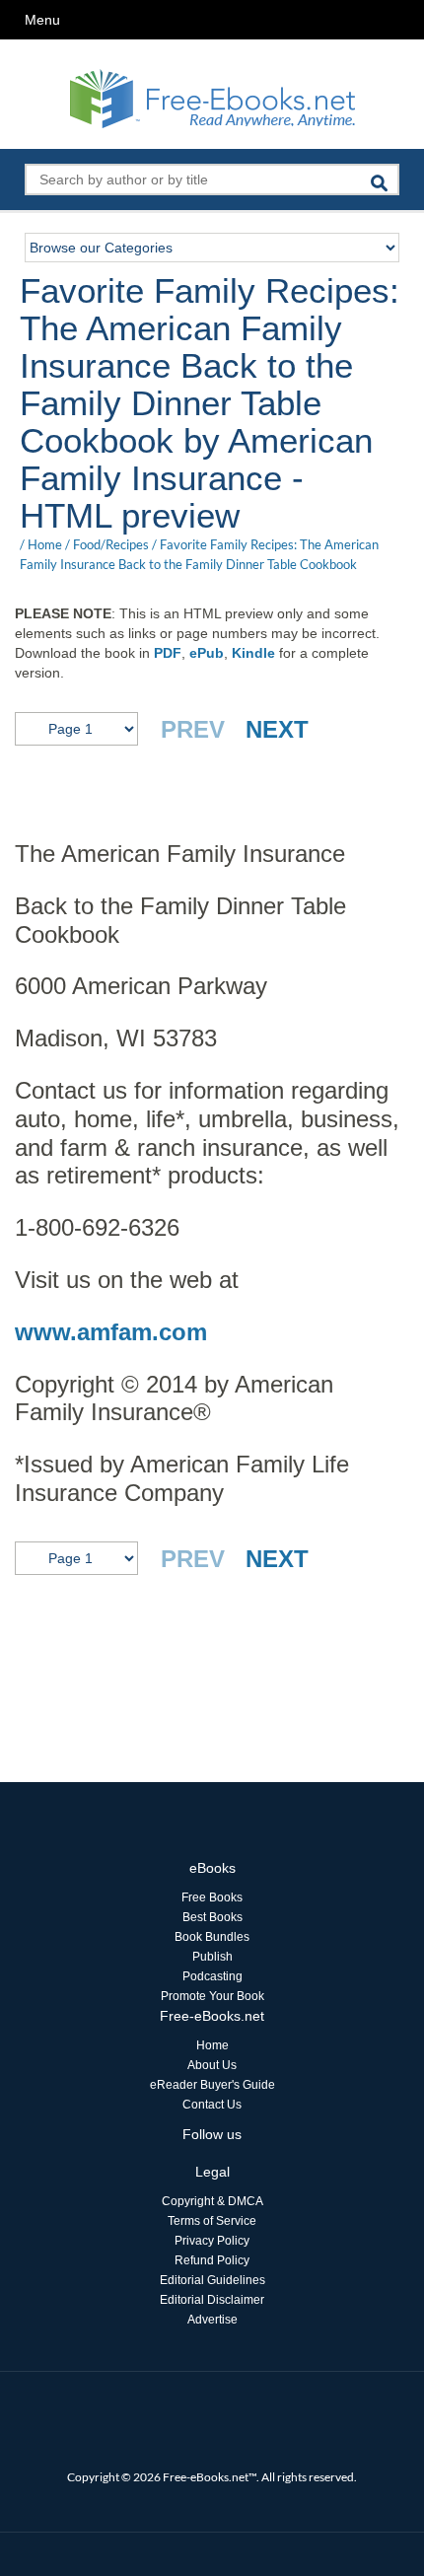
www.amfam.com (111, 1332)
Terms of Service (212, 2221)
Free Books (212, 1897)
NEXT (277, 729)
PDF (167, 653)
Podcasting (212, 1976)
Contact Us (212, 2104)
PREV (193, 729)
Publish (212, 1957)
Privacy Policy (212, 2241)
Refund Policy (212, 2260)
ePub (206, 653)
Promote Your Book (212, 1996)
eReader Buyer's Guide (212, 2085)
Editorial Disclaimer (212, 2300)
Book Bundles (212, 1937)
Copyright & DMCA (212, 2201)
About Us (212, 2065)
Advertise (212, 2319)
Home (45, 544)
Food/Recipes (111, 544)
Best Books (212, 1917)
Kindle (253, 653)
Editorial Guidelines (212, 2280)
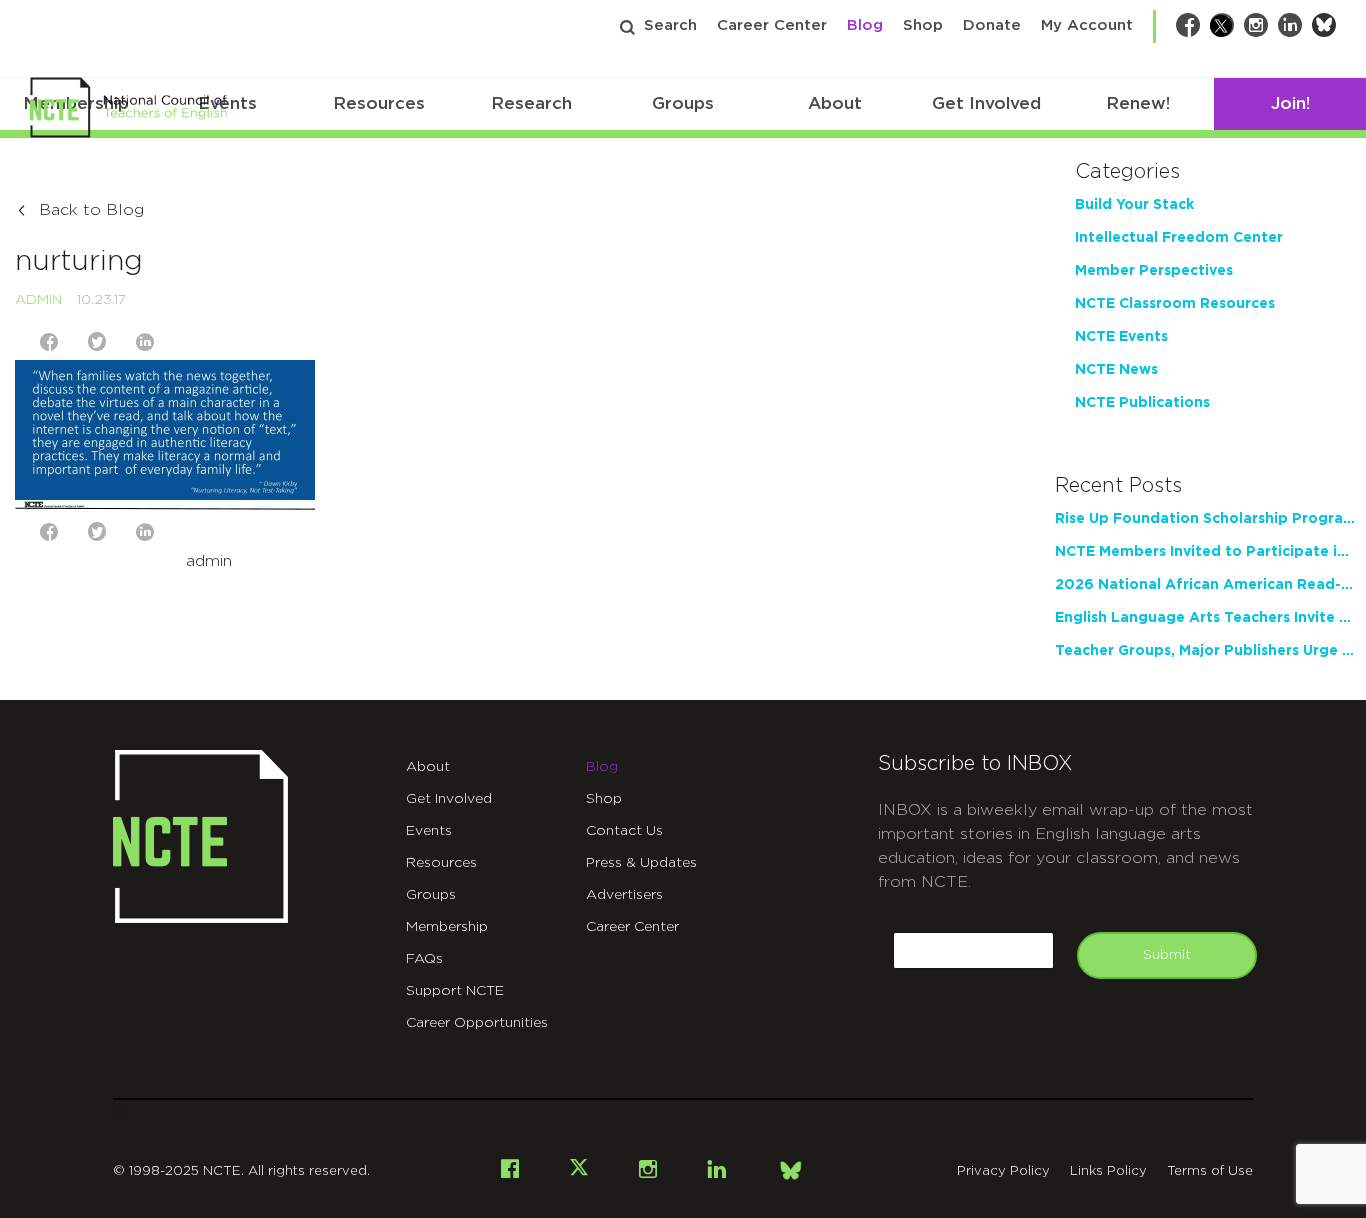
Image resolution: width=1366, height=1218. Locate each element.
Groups (683, 103)
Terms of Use (1210, 1171)
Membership (447, 927)
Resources (379, 103)
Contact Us (624, 831)
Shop (923, 25)
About (835, 103)
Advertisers (624, 895)
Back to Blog (91, 210)
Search (670, 25)
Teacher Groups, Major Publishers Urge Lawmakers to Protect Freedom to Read (1205, 651)
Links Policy (1108, 1171)
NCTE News (1116, 370)
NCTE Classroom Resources (1175, 304)
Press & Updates (641, 863)
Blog (865, 25)
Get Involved (986, 103)
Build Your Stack (1134, 205)
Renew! (1138, 103)
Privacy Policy (1003, 1171)
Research (531, 103)
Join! (1290, 103)
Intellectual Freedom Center (1179, 238)
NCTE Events (1121, 337)
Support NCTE (455, 991)
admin (38, 300)
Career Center (772, 25)
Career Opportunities (477, 1023)
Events (429, 831)
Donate (992, 25)
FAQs (424, 959)
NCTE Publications (1142, 403)
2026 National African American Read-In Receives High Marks (1205, 585)
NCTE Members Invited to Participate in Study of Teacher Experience (1205, 552)
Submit (1167, 955)
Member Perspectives (1154, 271)
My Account (1087, 25)
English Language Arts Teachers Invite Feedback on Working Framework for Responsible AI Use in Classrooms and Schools (1205, 618)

• **YOUR OBJECTIVE**
Starting at the first line of the listing above, write out each line exactly and nothing else until you reach the line containing "Support NCTE (455, 991)", which is included as well; omit all pictures.

• **WRITTEN RESPONSE**
www.amfam.com (111, 1332)
Terms of Service (212, 2221)
Free Books (212, 1897)
NEXT (277, 729)
PDF (167, 653)
Podcasting (212, 1976)
Contact Us (212, 2104)
PREV (193, 729)
Publish (212, 1957)
Privacy Policy (212, 2241)
Refund Policy (212, 2260)
ePub (206, 653)
Promote Your Book (212, 1996)
eReader Buyer's Guide (212, 2085)
Editorial Disclaimer (212, 2300)
Book Bundles (212, 1937)
Copyright & DMCA (212, 2201)
About Us (212, 2065)
Advertise (212, 2319)
Home (45, 544)
Food/Recipes (111, 544)
Best Books (212, 1917)
Kindle (253, 653)
Editorial Guidelines (212, 2280)
Image resolution: width=1366, height=1218. Locate each element.
Groups (683, 103)
Terms of Use (1210, 1171)
Membership (447, 927)
Resources (379, 103)
Contact Us (624, 831)
Shop (923, 25)
About (835, 103)
Advertisers (624, 895)
Back to Blog (91, 210)
Search (670, 25)
Teacher Groups, Major Publishers Urge Lawmakers to Protect Freedom to Read (1205, 651)
Links Policy (1108, 1171)
NCTE News (1116, 370)
NCTE Classroom Resources (1175, 304)
Press & Updates (641, 863)
Blog (865, 25)
Get Involved (986, 103)
Build Your Stack (1134, 205)
Renew! (1138, 103)
Privacy Policy (1003, 1171)
Research (531, 103)
Join! (1290, 103)
Intellectual Freedom Center (1179, 238)
NCTE Events (1121, 337)
Support NCTE (455, 991)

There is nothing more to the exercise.